Trabant is a rapid game prototyping engine that keeps you focused on a single task: testing your mechanic and controls. It is absolutely vital to prototype your idea before going all-in, since creating games are extremely time-consuming and, more importantly, games are often found to be boring at a late stage of development.
In Trabant prototyping everything is code. You'll be stunned by how little effort is required to create a prototype. First off, look at the diversity of some sample prototypes:
Technically, Trabant is a minimalistic IDE, API and simulator with the sole purpose of rapid prototyping. On what grounds can I make the claim that it's any good?
Easily the best thing about Trabant is the development cycle is quick. And with a short development cycle you'll automatically keep exploring rather than refining, which is important for ideas to blossom.
Instead of building a single prototype, build five! Don't try to keep some goal or plan in mind, simply build as fast and diverse as you can and let evolution do the work for you.
One of the the ways Trabant will let you accomplish this high speed of development is with a small but elegant API. With Trabant you'll move faster than a great cat, with the power of a charging bull elephant.
Polishing a turd will get you dirty fingers at best and a lousy game at third best. Trabant is visually repelling by design. Your game mechanic – the core of your gameplay – can't hide behind fancy rendering or ambiance. Either it's good. Or it's awful. No amount of obfuscation is going to hide it from your players, and you shouldn't hide it from yourself either.
Models are built in source code using ascii art, which is a quick and sensationally capable way of visualizing your idea. Your intentions are apparent not only to yourself now, but also to yourself tomorrow and to a collaborator in a year.
The asciifant (right) might not fly in Serengeti, but the spaceship (left) will. But none of this matters. Your prototype is never going to be run on in Serengeti. Adjust your mindset accordingly.
Take for instance casual games like Limbo or Badland. They are not fun to play due to their atmosphere, they are fun to play due to the game mechanic. This fact is even more obvious in classic games from the 80'ies and 90'ies. Ambiance is bonus, not core. Trabant strips of you of your dignity and leaves you with the all-important core laid bare.
Trabant renders in 3D, but if you just want to use two dimensions, you simply set one axis to zero and you have 2D. Physics is built-in and active by default, but if you prefer you can move around static objects yourself. Or you can simply disable collision detection if you want to have your own interaction code but still keep the built-in support for velocity, acceleration, actuators and joints.

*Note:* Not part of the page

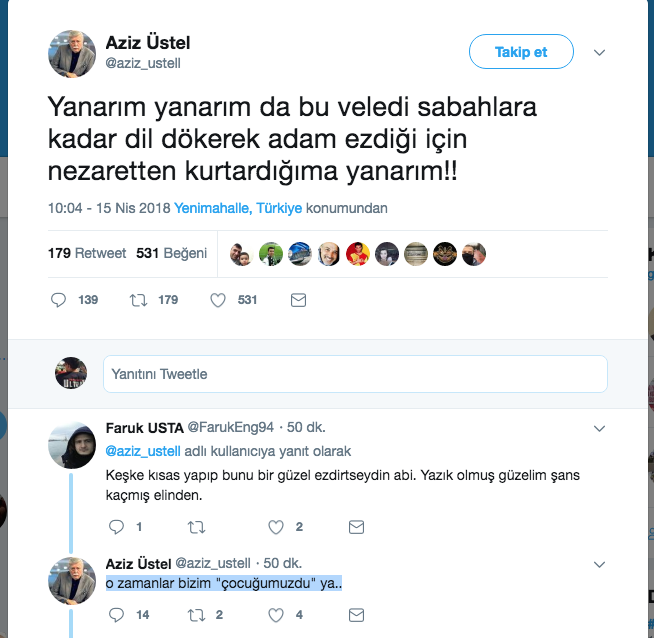View the 531 Beğeni likes list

Naturally you want to develop for touch devices, just not on them. And while Trabant for iOS has a code editor, I recommend you use a proper one, on a computer. With the press of a key you can synchronize your source code between the computer and the iOS device, and during normal development you'll be running your prototype code on the computer while the remote simulator shows the result on the iOS device (again with a single keypress). All you need to do on the first run is to enter the name of the device in your computer and set the "allow synchronize" switch to on in the app.
The synchronization feature enables you to upload your code to the iPhone or iPad, fiddle with it in the cafeteria, then synchronize again to fetch your updates back into the computer when you come back from your despicable latte macchiato.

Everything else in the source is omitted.